Rewrite the records starting at the line that contains "Toggle the character shading highlight" and ending at the line that contains "click(384, 290)" as a numbered list, leaving out any blank lines. Include only those lines.

──────────────────────────────

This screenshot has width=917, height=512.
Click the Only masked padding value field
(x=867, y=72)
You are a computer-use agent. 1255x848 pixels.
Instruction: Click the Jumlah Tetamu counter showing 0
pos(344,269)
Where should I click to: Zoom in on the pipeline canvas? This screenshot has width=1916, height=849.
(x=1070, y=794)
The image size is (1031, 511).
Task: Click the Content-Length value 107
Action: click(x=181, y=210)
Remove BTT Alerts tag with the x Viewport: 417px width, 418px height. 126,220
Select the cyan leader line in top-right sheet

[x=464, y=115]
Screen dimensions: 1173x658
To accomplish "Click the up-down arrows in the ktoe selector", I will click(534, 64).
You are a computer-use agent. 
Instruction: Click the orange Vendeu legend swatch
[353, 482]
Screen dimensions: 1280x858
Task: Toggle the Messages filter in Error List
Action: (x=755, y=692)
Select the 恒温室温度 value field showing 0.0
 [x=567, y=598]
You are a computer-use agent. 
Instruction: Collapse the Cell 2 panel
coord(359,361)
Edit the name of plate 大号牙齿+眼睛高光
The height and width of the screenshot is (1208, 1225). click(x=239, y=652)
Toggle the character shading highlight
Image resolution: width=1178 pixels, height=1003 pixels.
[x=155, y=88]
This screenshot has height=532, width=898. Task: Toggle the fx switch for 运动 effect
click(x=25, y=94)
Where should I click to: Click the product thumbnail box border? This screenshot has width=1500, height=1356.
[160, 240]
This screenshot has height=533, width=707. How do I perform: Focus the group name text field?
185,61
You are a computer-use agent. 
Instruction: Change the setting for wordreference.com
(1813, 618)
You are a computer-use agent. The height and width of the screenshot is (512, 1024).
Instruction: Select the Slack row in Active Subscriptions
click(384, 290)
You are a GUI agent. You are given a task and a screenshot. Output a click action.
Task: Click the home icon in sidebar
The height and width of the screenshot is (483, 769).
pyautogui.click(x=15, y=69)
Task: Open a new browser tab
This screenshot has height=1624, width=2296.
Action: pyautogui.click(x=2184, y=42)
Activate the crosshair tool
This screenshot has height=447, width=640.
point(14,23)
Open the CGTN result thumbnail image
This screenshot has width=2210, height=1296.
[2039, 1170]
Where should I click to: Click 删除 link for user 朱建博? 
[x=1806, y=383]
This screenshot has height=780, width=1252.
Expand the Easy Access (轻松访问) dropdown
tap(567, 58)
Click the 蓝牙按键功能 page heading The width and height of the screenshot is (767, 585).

──────────────────────────────

** FULL OUTPUT **
1. Toggle the character shading highlight
2. Image resolution: width=1178 pixels, height=1003 pixels.
3. [x=155, y=88]
4. This screenshot has height=532, width=898. Task: Toggle the fx switch for 运动 effect
5. click(x=25, y=94)
6. Where should I click to: Click the product thumbnail box border? This screenshot has width=1500, height=1356.
7. [160, 240]
8. This screenshot has height=533, width=707. How do I perform: Focus the group name text field?
9. 185,61
10. You are a computer-use agent. 
11. Instruction: Change the setting for wordreference.com
12. (1813, 618)
13. You are a computer-use agent. The height and width of the screenshot is (512, 1024).
14. Instruction: Select the Slack row in Active Subscriptions
15. click(384, 290)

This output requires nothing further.